The last use case is the one I find most underrated. AI is genuinely useful as a thinking partner for personal and professional decisions — not because it knows the answer, but because it forces you to articulate the question.

Try this for any decision you've been circling:

I'm trying to decide whether to take a new job offer. Here's the situation: [paste two paragraphs about your current job, the offer, your priorities, your fears]. Don't tell me what to do. Instead: (1) list the three considerations I haven't thought about but should, (2) steelman the argument for staying, (3) steelman the argument for leaving, (4) ask me three sharp questions whose answers would actually break the tie.

That last part — "ask me sharp questions" — is the magic. Most decision paralysis isn't a lack of information, it's not knowing which piece of information matters most. A good question from an outside perspective can collapse a week of stewing into ten minutes of clarity.

I've used variations of this prompt for hiring decisions, whether to break a lease, whether a project was worth pursuing, and one slightly absurd late-night conversation about whether to get a dog.
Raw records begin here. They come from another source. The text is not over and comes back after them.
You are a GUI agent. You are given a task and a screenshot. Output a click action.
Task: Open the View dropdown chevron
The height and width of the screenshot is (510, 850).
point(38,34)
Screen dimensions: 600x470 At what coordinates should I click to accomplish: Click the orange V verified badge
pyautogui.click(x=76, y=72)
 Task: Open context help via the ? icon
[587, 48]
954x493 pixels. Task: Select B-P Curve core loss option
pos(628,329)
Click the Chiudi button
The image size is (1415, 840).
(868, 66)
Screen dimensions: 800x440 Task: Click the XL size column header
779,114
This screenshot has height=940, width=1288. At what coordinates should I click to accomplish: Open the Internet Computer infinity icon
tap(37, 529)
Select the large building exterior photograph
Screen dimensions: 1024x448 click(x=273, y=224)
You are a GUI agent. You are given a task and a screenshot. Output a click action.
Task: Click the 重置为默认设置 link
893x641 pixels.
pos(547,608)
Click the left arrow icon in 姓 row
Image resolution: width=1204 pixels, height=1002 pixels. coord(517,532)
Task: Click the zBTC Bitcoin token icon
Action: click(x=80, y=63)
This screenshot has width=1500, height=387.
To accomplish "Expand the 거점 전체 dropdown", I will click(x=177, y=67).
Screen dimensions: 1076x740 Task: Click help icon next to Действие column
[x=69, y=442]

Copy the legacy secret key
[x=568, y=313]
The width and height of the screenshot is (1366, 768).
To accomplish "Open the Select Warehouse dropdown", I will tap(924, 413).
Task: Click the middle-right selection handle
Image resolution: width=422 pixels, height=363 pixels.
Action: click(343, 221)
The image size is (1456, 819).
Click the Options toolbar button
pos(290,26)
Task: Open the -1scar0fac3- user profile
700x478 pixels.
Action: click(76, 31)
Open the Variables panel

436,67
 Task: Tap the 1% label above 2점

It works because the AI doesn't have stakes in your answer, which is something a friend, a spouse, or a coworker can't quite offer.

A few honest caveats

I'd be lying if I said this was all upside. A few things worth knowing.

AI tools still make things up. Confident-sounding citations, book titles, statistics, legal claims — all sometimes invented. The rule I live by: if the cost of being wrong is more than ten minutes of your time, verify before acting. Lease clauses, medical questions, tax things, anything you'd quote to a stranger — verify.

Be thoughtful about what you paste in. Personal financial data, work documents under NDA, anyone else's private information — different tools have different policies on whether your inputs train future models. Check the settings, and when in doubt, redact names and numbers before pasting.

And the obvious one: a draft is not a finished thing. Sending an AI-written message without reading it carefully is how you end up with awkward phrases, made-up facts, or that distinctive flat tone people are learning to spot.

Where to actually start

If you've read this far and want to try one of these this week, I'd pick based on what's currently annoying you. If you've got a fat PDF you've been avoiding, do the summary one. If you've got a trip on the calendar, plan it. If you've been stewing on a decision for two weeks, run the decision prompt.

The shift, in the end, isn't really about AI. It's about realizing that a surprising number of the things eating up your time are tasks that can be handed off — to a tool that doesn't get tired, doesn't judge, and is available at 11pm on a Sunday when you finally have a minute to deal with the leaking ceiling.

That microwave isn't just for boiling water.